= Lake Lorna Doone Park =

Park in Orange County, Florida, United States

Lake Lorna Doone Park is a 12-acre park located in the between the neighborhoods of Westfield and Parramore in Orlando, Florida. The physical address is 1519 West Church Street, just to the north of Camping World Stadium. After undergoing an $8 million dollar renovation in 2021, Lake Lorna Doone Park is now the "Jewel of the West Side".

On August 9, 1955, Lake Lorna Doone Park hosted the first integrated Little League Baseball game to ever be played in the south.

The Pensacola Jaycees were declared winners of their local district by Little League headquarters in Williamsport, Pennsylvania after local officials refused to allow them to play against the all-white teams. Pensacola advanced to the Florida State Tournament which was held at Lake Lorna Doone Park. Pensacola drew a bye in the first round of the six-team state championship series and lost to host Orlando in the second round, 5-0.

The 1955 season was the first after US Supreme Court rulings had eliminated "separate but equal" conditions in the nation's schools and public parks. Florida State Little League and City of Orlando officials fully cooperated with Little League headquarters in Williamsport, Pennsylvania to support the playing of the game. By all accounts, the game was played without incident and newspapers reported that the hometown crowd cheered the visiting team and offered words of encouragement.

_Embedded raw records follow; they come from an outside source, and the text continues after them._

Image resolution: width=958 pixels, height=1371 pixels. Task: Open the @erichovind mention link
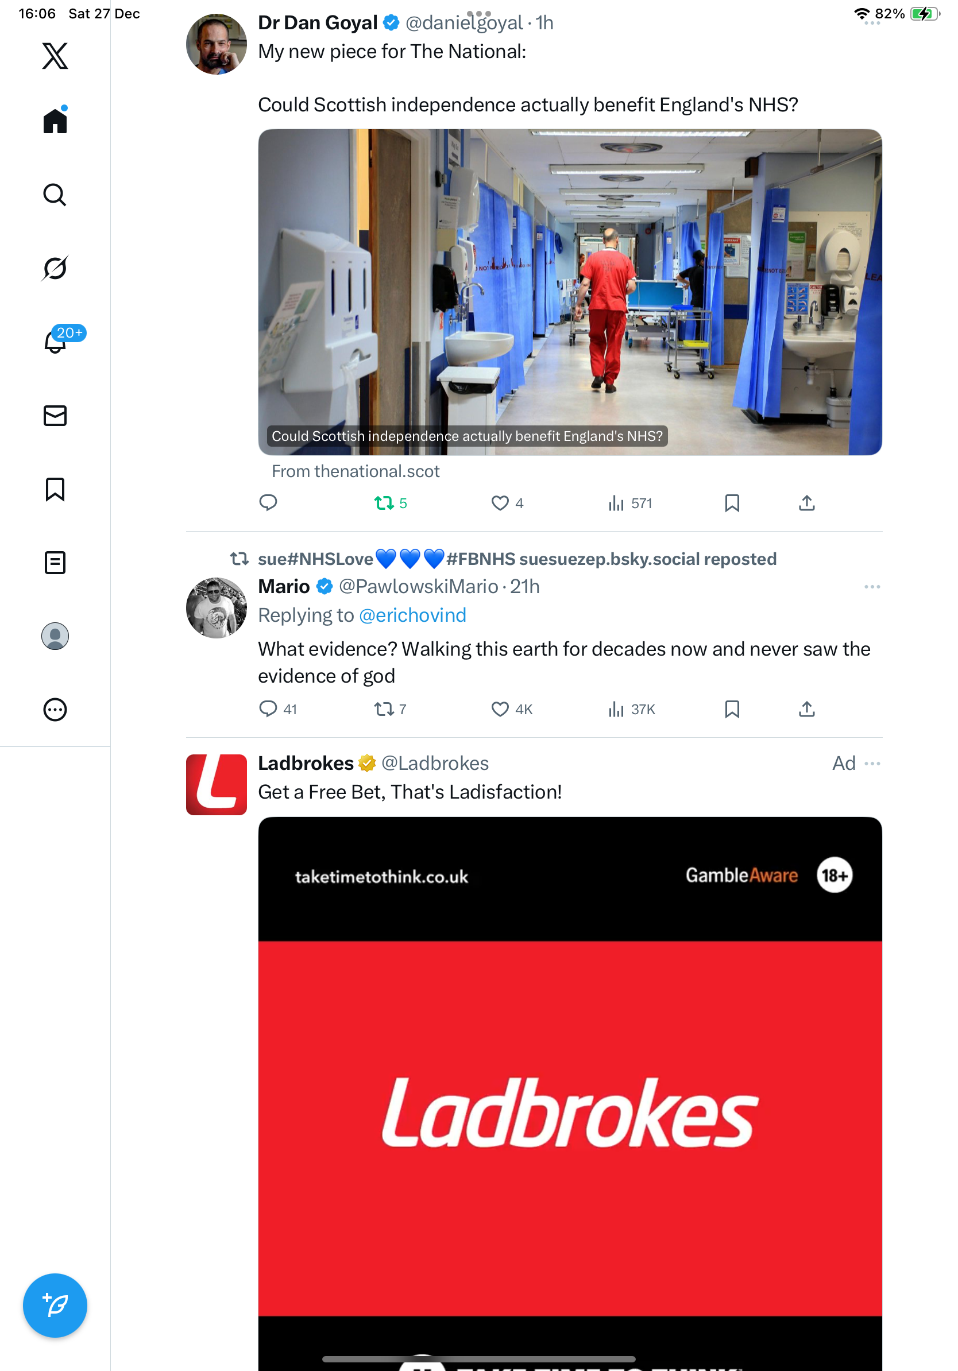tap(412, 615)
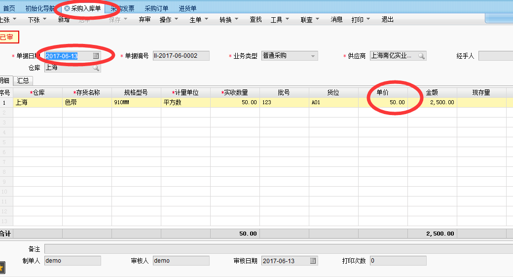The image size is (513, 277).
Task: Go to the 首页 tab
Action: 9,8
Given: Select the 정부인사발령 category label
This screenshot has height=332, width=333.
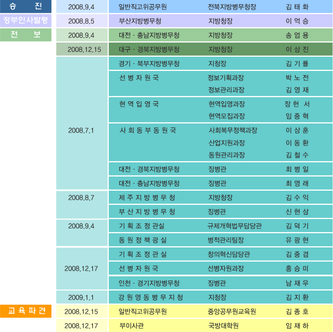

This was in stark contrast to South Carolina, where state and local officials refused to allow their state tournament to be played because of the presence of an African-American team, and forfeited sending a state representative to their regional tournament.

In 1963, Lake Lorna Doone Park once again hosted the Florida State Little League Tournament.

In 2021, Lake Lorna Doone Park underwent an $8 million dollar renovation including a new walking loop, fitness stations, a pavilion, inclusive playground, basketball courts, covered seating, and a water spray park.